Cattolici e politica

Tratto da: Adista Segni Nuovi n° 11 del 19/03/2016

Le vicende che hanno accompagnato l’approvazione in Senato della legge che sancisce diritti e doveri delle coppie di omosessuali riconoscendole come unioni civili, e il dibattito che si è sviluppato  dentro e fuori l’aula di Palazzo Madama hanno rivelato profonde divergenze non solo nella pubblica opinione, ma anche nel mondo cattolico.  

Inducono ad una riflessione sul rapporto Chiesa e politica, che il dibattito ripropone perché coinvolge due temi con indubbie implicazioni etiche su cui la gerarchia cattolica ha da sempre rivendicato piena ed esclusiva competenza: la famiglia  e la sessualità.  

Il card. Angelo Bagnasco, alla vigilia della discussione del disegno di legge, ha proclamato il dissenso della Cei, di cui è presidente. Un milione (???) di cattolici tradizionalisti ...hanno invaso il Circo Massimo a Roma per esprimere la propria radicale opposizione. I senatori che nel Partito democratico si qualificano come “cattolici”  erano pronti a fare obiezione di coscienza alla scelta del gruppo Pd di votare a favore del progetto Cirinnà. Non sono stati della partita, pur se in diverso modo, mons. Nunzio Galantino, segretario della Cei; le dirigenze nazionali di alcune delle storiche associazioni del laicato cattolico; molti preti; i cattolici del dissenso. Lo stesso papa Francesco non si è coinvolto, dichiarandosi estraneo alla situazione italiana.

Renzi con il suo intervento ha risolto il problema ponendo la fiducia su un testo rimaneggiato secondo le richieste dei tradizionalisti. Resta però senza risposta l’interrogativo se cattolico è ancora una “categoria politica”, anche se non è più tempo di sanzioni o di scomuniche. 

Se ciascuno è, infatti, chiamato a compiere scelte coerenti con la sua fede, e c’è chi pretende di battezzare le sue come le uniche “cattoliche” possibili, si vanifica l’invito rivolto da p. Bartolomeo Sorge, in un’intervista su La Stampa (6/3),  a laici e cattolici affinché si trovi una grammatica etica per dialogare sui valori. Si corre, anzi, il rischio di finire nel ridicolo aprendo nelle parrocchie conflitti come quello minacciato da Renzi per sventare la minaccia di Gandolfini di promuovere il No al prossimo referendum sulle trivelle per punirlo per aver imposto la legge sulle Unioni civili.

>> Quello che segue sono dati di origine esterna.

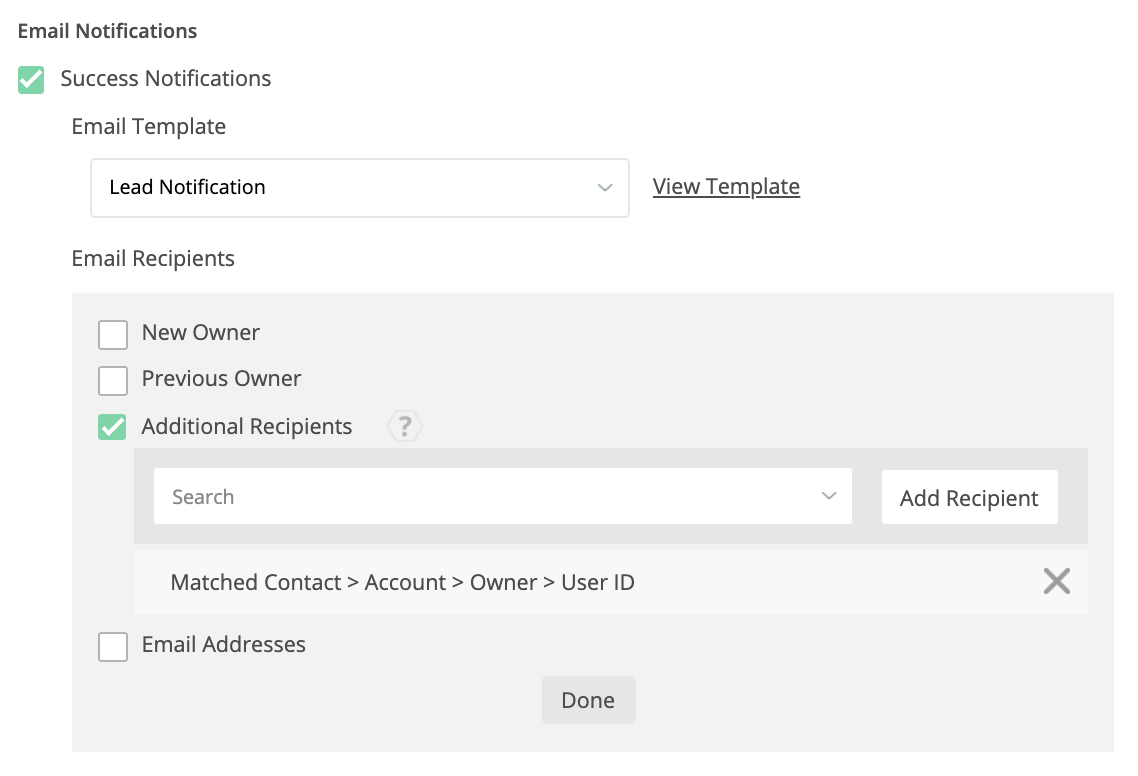Enable the New Owner checkbox
This screenshot has height=776, width=1138.
pyautogui.click(x=113, y=334)
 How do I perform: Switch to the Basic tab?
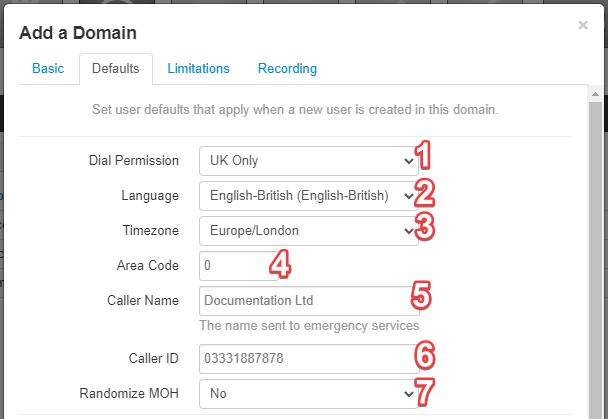pos(48,69)
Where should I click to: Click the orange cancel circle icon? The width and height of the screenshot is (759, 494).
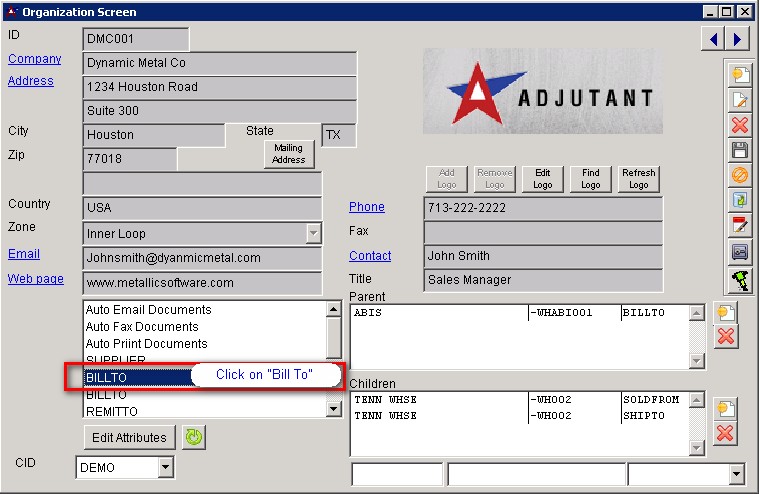[740, 175]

Una rinuncia all’uso di criteri di valutazione dettati da condizionamenti confessionali, cioè “ideologici”, impone, però, la capacità di sostituirli con criteri “politici” e con l’impegno ad evitare che le condivisioni/appartenenze e le differenze/divisioni, che ne derivano, generino conflitti insanabili. La necessaria convergenza nella soluzione dei problemi in regime democratico deve essere ricercata attraverso la mediazione. Solo questa è funzionale ad evitare che il prevalere della maggioranza sulla minoranza diventi brutale prevaricazione in nome di principi: affermati assoluti dagli uni e non riconosciuti tali dagli altri.

Non può quindi essere demonizzata una legge che non persegue un bene comune condiviso da tutti, ma garantisce quello di alcuni senza nuocere ad altri. Consentire ai membri di una unione civile di adottare l’uno/a il figlio dell’altro/a, non ha nulla a che fare con il diritto della coppia Vendola ad affittare un utero per riprodurre i propri cromosomi. Un figlio già nato ha diritto a migliorare la sua condizione con l’acquisto di un secondo adulto responsabile. Nessun adulto ha diritto ad avere un figlio “naturale”, sia o non sia nelle condizioni di generarlo. 

Chi ha polemicamente negato questa distinzione, generando equivoci per opporsi a legittime  esigenze, deve interrogarsi se può  dichiararsi seguace di un Maestro che ha predicato un Regno in cui vige la legge del sì, sì; no, no, perché il resto viene dal demonio. Un Regno nel quale non sono ammessi equivoci, se valgono le parole di papa Francesco che in piazza il 2 marzo ha proclamato: «Io penso alcuni benefattori della Chiesa che vengono con l’offerta – “Prenda per la Chiesa questa offerta” – è frutto del sangue di tanta gente sfruttata, maltrattata, schiavizzata con il lavoro malpagato! Io dirò a questa gente: “Per favore, portati indietro il tuo assegno, brucialo”. Il popolo di Dio, cioè la Chiesa, non ha bisogno di soldi sporchi, ha bisogno di cuori aperti alla misericordia di Dio».